- EXCERPT PROVIDED

Visualizing the customer’s journey is at the heart of UX design or redesign. Creating a data-driven customer journey map (CJM) lets you figure out what users typically do in your app, how they get their tasks solved, and what steps they take to find their way. It also highlights the problems users may encounter when interacting with your app, giving you workable UX/UI improvement and optimization insights. 

So, once you decide to hire a UI/UX design firm, you need to check whether they are competent in customer journey mapping and what software they use to create the visual data presentations. Here is our intro to customer journey mapping software; it is conveniently categorized by the approach and tools used by designers. 

What Can CJM Give You?

- PROBLEM TO WORK ON
Please resume the piece on customer journey mapping software after its final heading, "What Can CJM Give You?"

- GIVEN INFORMATION
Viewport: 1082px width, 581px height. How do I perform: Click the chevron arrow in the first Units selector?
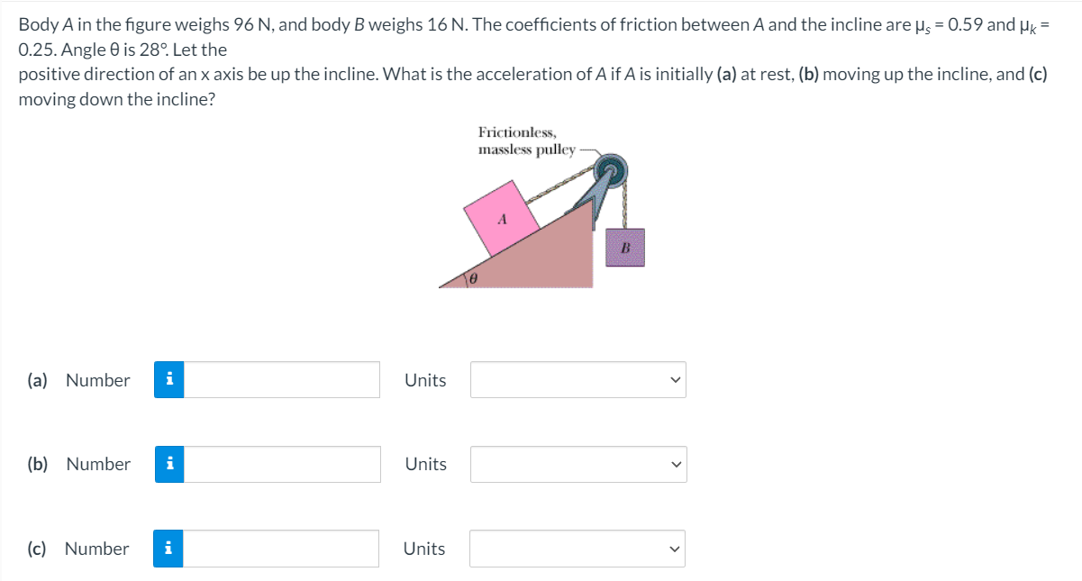[x=674, y=379]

- IN RESPONSE
In a nutshell, CJM is a process of visualizing the customer experience. CJM software gives a neat visual presentation of the steps that users take to complete different goals with your apps and products. For example, if you aim to create a hotel booking app, a CJM tool will show:

  • what data the users insert in search filters, 
  • how they review the hotel pages, 
  • what aspects they pay attention to before making the booking decision, 
  • which payment methods they use more often, 
  • what bottlenecks they come across in the process of booking and paying for the order, etc. 

Thus, when using CJM software in UX/UI planning, you will get valuable, data-driven insights on a range of subjects.  

  • Who your user is and what action they want to complete with the help of your app.
  • What steps the user makes on the way to task completion, and which of them are easy or cause challenges for them. 
  • Insights into the app’s functionality and useful/redundant features.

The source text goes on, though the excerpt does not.